- **Task data**:
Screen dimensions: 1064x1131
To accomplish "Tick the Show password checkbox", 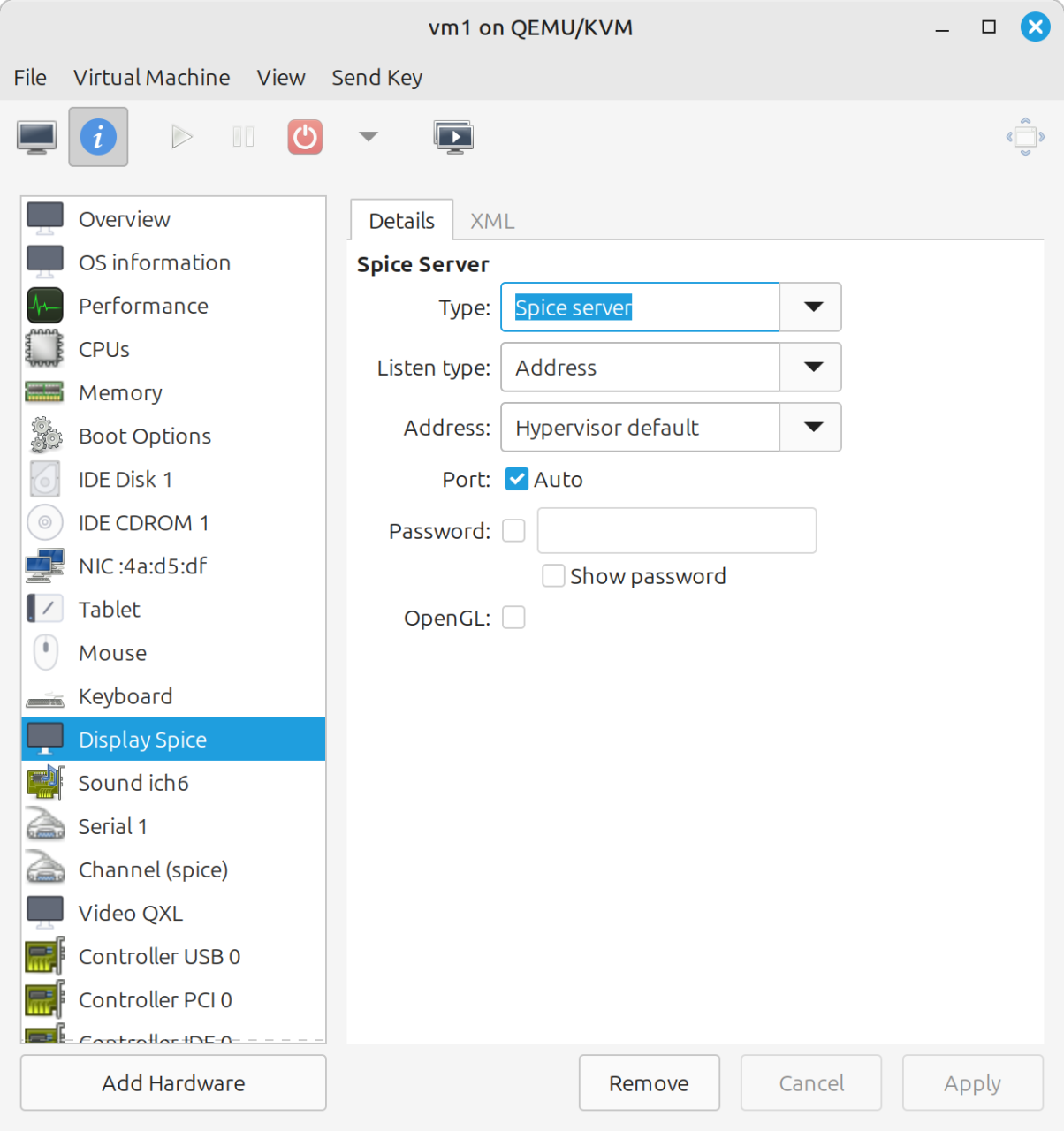I will point(553,576).
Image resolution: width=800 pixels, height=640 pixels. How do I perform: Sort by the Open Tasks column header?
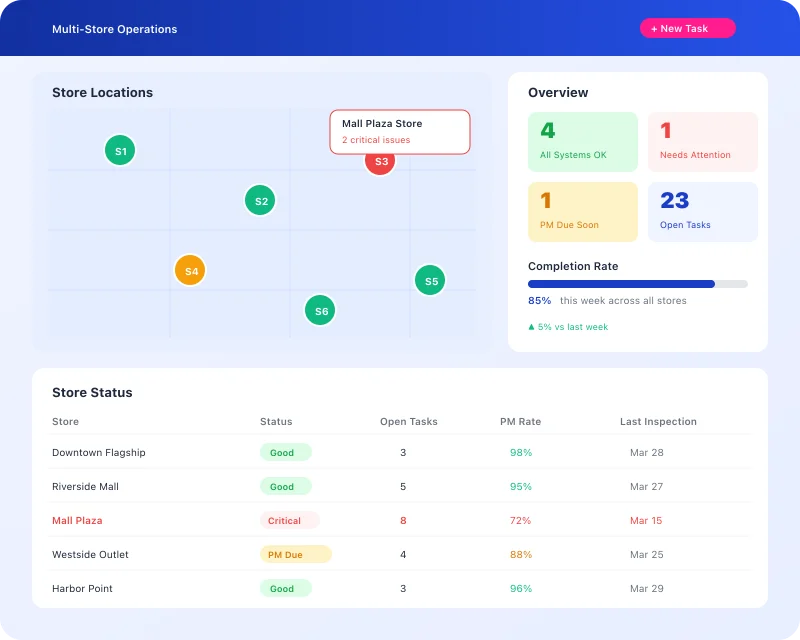[x=408, y=421]
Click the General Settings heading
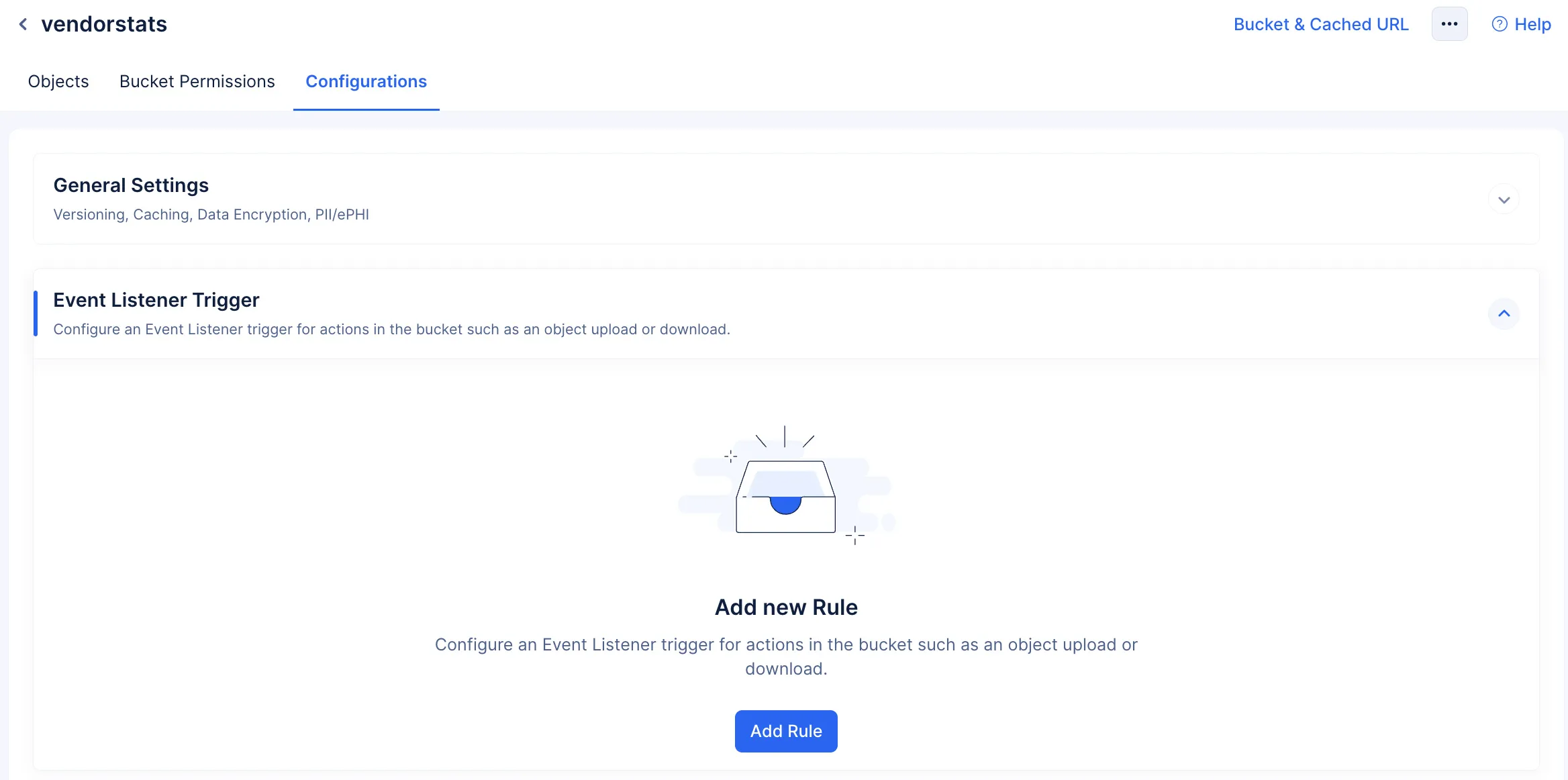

- **Exercise aim**:
Every line from the one holding "Image resolution: width=800" through the end of the records above must be reproduced verbatim, pictures excepted.

- **Response area**:
Image resolution: width=800 pixels, height=640 pixels. How do I perform: Sort by the Open Tasks column header?
[x=408, y=421]
Click the General Settings heading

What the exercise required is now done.